A dear friend gave me a pothos ivy. The kind with wonderful green leaves that stretch into strands to dangle down bookcases, shelves or stair rails. I placed this one on top of my bookcase near a window so it could get some sunlight. Soon, the tendrils began to grow longer, curling down the side of my bookcase, leaves angled toward the light streaming through the blinds. After a while, all the leaves exposed to the light had turned toward it. Their leaves were lush and full.

However, on the “darker side”, the leaves stop growing, and several died. I decided to turn the plant so that side could receive the light. And sure enough, the thriving side’s leaves still began to turn toward the light, even though they were further away. They had gotten used to it and knew it was what they needed.

Now the botanists among you will nod, saying this is common. For plants, yes. But is it common for us humans?

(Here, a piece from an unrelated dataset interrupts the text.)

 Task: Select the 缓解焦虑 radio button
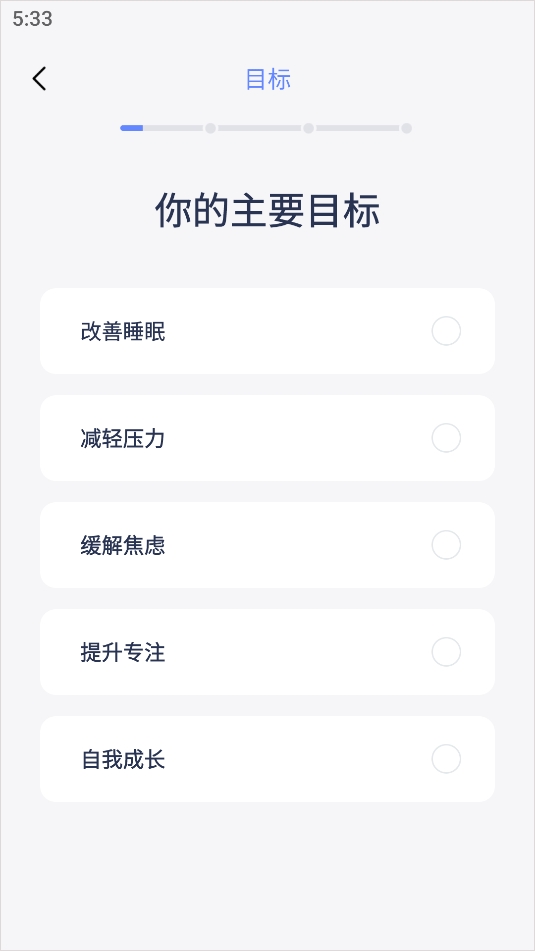point(446,545)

Once we receive the light of the Son, we thrive on it. We know we need it to grow in our faith. To flourish, we need to be near Him daily. But Jesus wants all of us exposed. That means even our darker sides. The side that harbors our bad habits we try to hide from the world. The sins we have pushed to the back of our hearts and minds because we simply do not want to deal with it right now. Perhaps we gossiped, or unkind words slipped from our mouths. Maybe we left off some tiny thing on our tax return so we could get a bigger refund. Perhaps we told a lie because it sounded better, or we didn’t want to reveal the truth. Maybe worse.

Eventually, Jesus will nudge us to turn those darker things to Him so His loving mercy can expose them. Once that happens, His grace can pour in. We can begin to flourish again where we were once stunted, and in fact, shriveling.

My ivy taught me that though I may not wish to do so, I must expose my whole being to my Lord so I can reflect His Light in my life. All my thoughts, fears, desires, and doubts need to be turned toward Him. Full Son exposure!

Do you dare turn your darker side to His glory?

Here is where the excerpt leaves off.